Plaintiff seeks to recover the balance due under an equipment lease agreement. The agreement provided for 36 installments at the rate of approximately $614 per month. The defendant partnership defaulted on October 25, 1972 after having paid 16 installments. The plaintiff, however, did not at that time repossess the collateral and indeed, was advised by the attorney for the defendants-appellants that he would attempt to dispose of it. It appears that those efforts were fruitless and accordingly, the plaintiff attempted to arrange to dispose of the equipment at the best price possible. Initially, the present occupant of the defendant-partnership's former premises requested that the equipment be removed and urged that the plaintiff should pay him (the occupant rental for maintaining the equipment. Negotiations, however, took place and the present occupant offered to purchase the equipment for $1,350. That offer proved to be several hundreds of dollars higher than any other offer received by the plaintiff.
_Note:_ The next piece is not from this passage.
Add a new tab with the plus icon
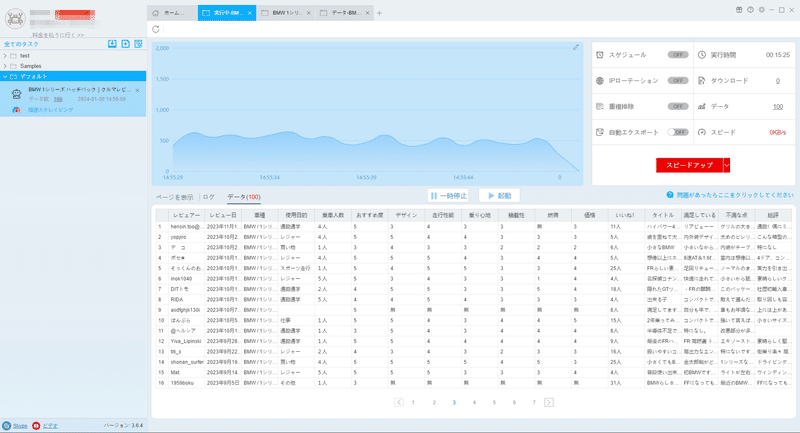This screenshot has height=433, width=800. 379,13
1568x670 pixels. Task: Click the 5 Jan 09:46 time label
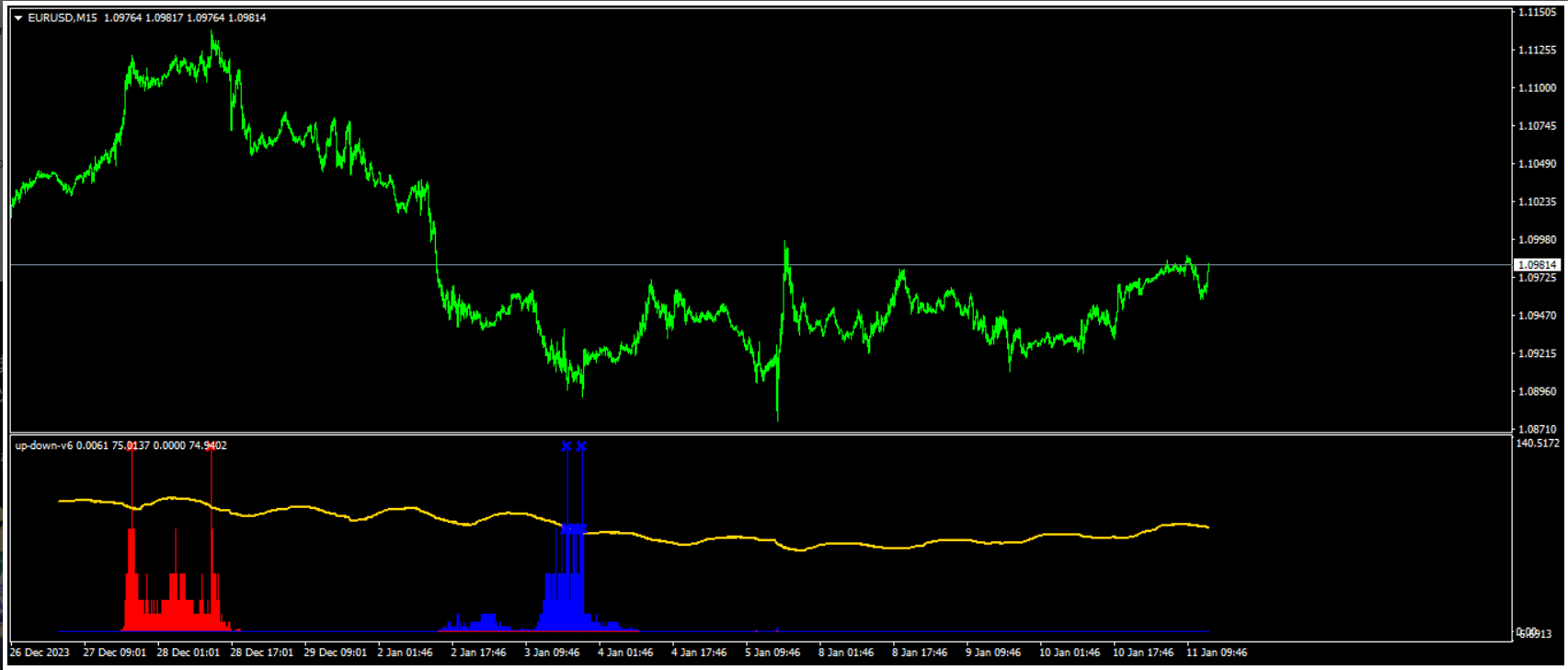[x=773, y=653]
After selling the equipment, plaintiff brought this action to recover the balance due under the lease. A motion for summary judgment was made and granted, the court directing an assessment of damages. It is to be noted that no direct appeal was taken from the order granting summary judgment. At the time of the motion for summary judgment, no issue was raised with respect to any failure upon the part of plaintiff to give notice of sale pursuant to UCC § 9--504(3). At the assessment, however, defendants, for the first time, urged that notice had not been given and that such, in effect, released them from any obligations on the underlying agreement. The Trial Justice however, concluded that 'defendants' contention that plaintiff is not entitled to recover damages because notice was not given to the defendant is untenable'. And, since it was found that the sale was made under circumstances that were commercially reasonable, the Trial Court awarded judgment for the balance due, plus interest and attorney's fees.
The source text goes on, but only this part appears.